Here there is a diversity of views. Some suggest that this information, too, is radiated away through the Hawking process and the black hole simply disappears. Some suggest that quantum physics makes the event horizon penetrable so that some information is radiated by the Hawking process but some escapes directly. Yet others suggest that the information is copied; one copy is radiated away and the other strikes the singularity, entering a new section of space-time that is causally disconnected from observers outside the black hole, so the two copies never meet.

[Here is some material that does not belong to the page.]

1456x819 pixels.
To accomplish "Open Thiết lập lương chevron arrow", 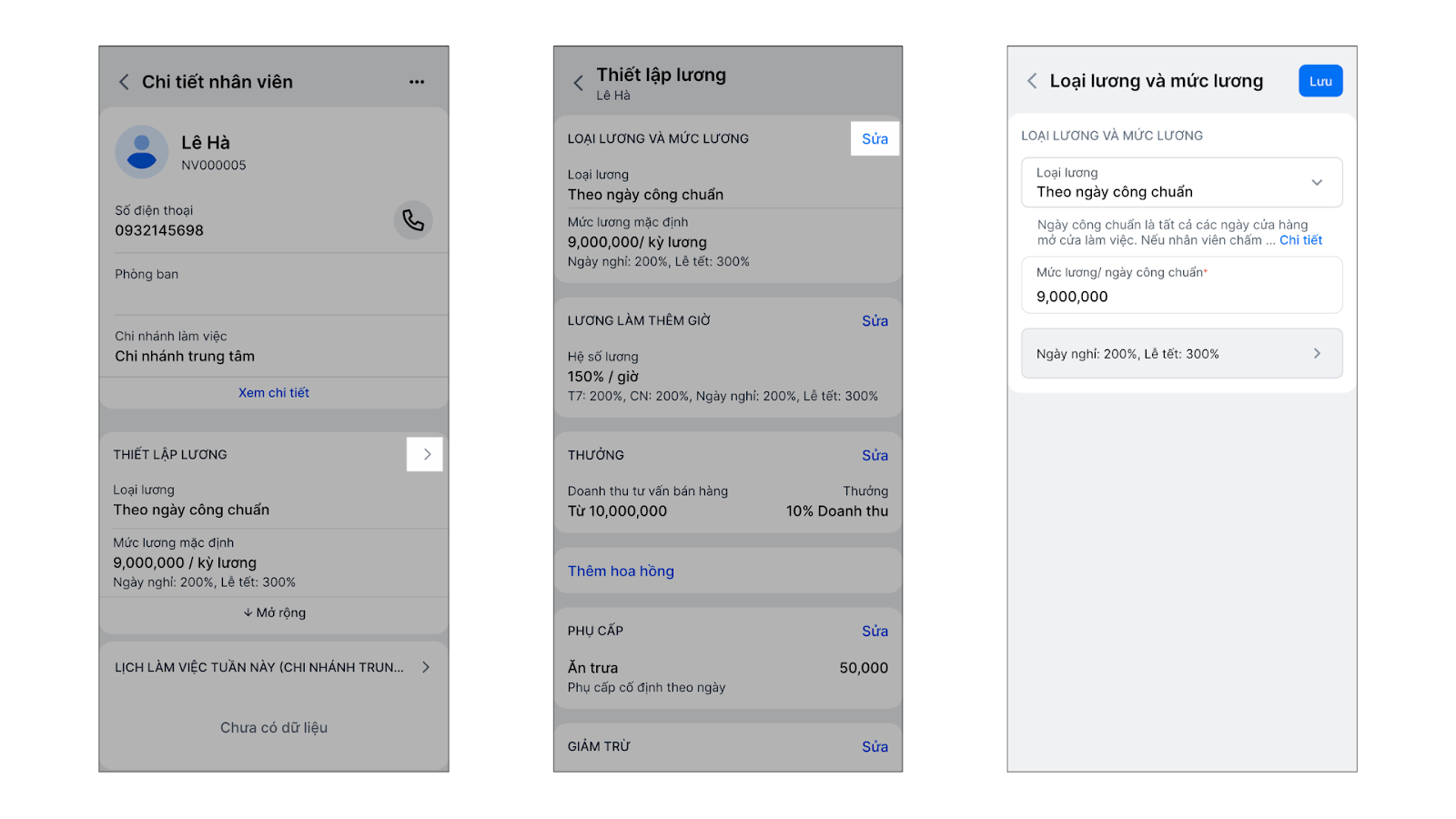I will pyautogui.click(x=425, y=454).
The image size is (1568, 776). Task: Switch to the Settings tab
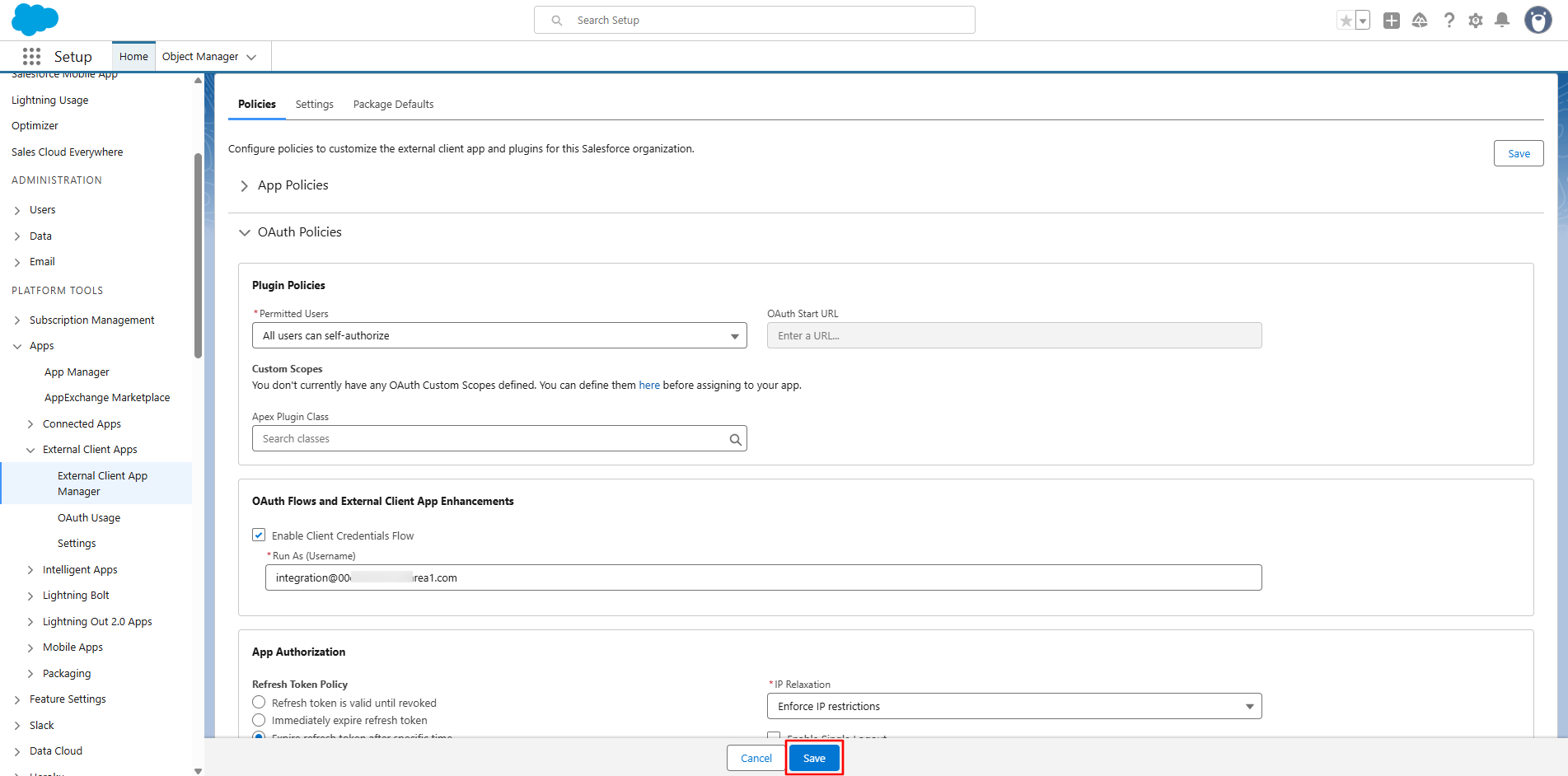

Theorists have recently developed a number of new theoretical tools to attack the problem and are hard at work. Although the subject lies in the domain of quantum gravity, the implications for other fields, including my own, cosmology, will be profound. The answer will shape any future formulation of the laws of thermodynamics, quantum gravity and unified field theory. Since scrambling information, a.k.a., the entropy, determines the arrow of time, the results may inform us how time may have first emerged at the cosmic singularity known as the big bang. Or, if it proves possible for copies to bounce from the black hole singularity to a separate piece of space time, the same may apply to an even more famous singularity, the big bang. This would lend support to recent ideas suggesting that the large scale properties of the universe were shaped by events before the big bang and these conditions (a form of information) were transmitted across the cosmic singularity into a new phase of expansion. In fact, if information is forever preserved across singularities, the universe may undergo regularly repeating cycles of big bangs, expansion, and big crunches, forever into the past and into the future. To me, a breakthrough with these kinds of implications would be the ultimate game-changer.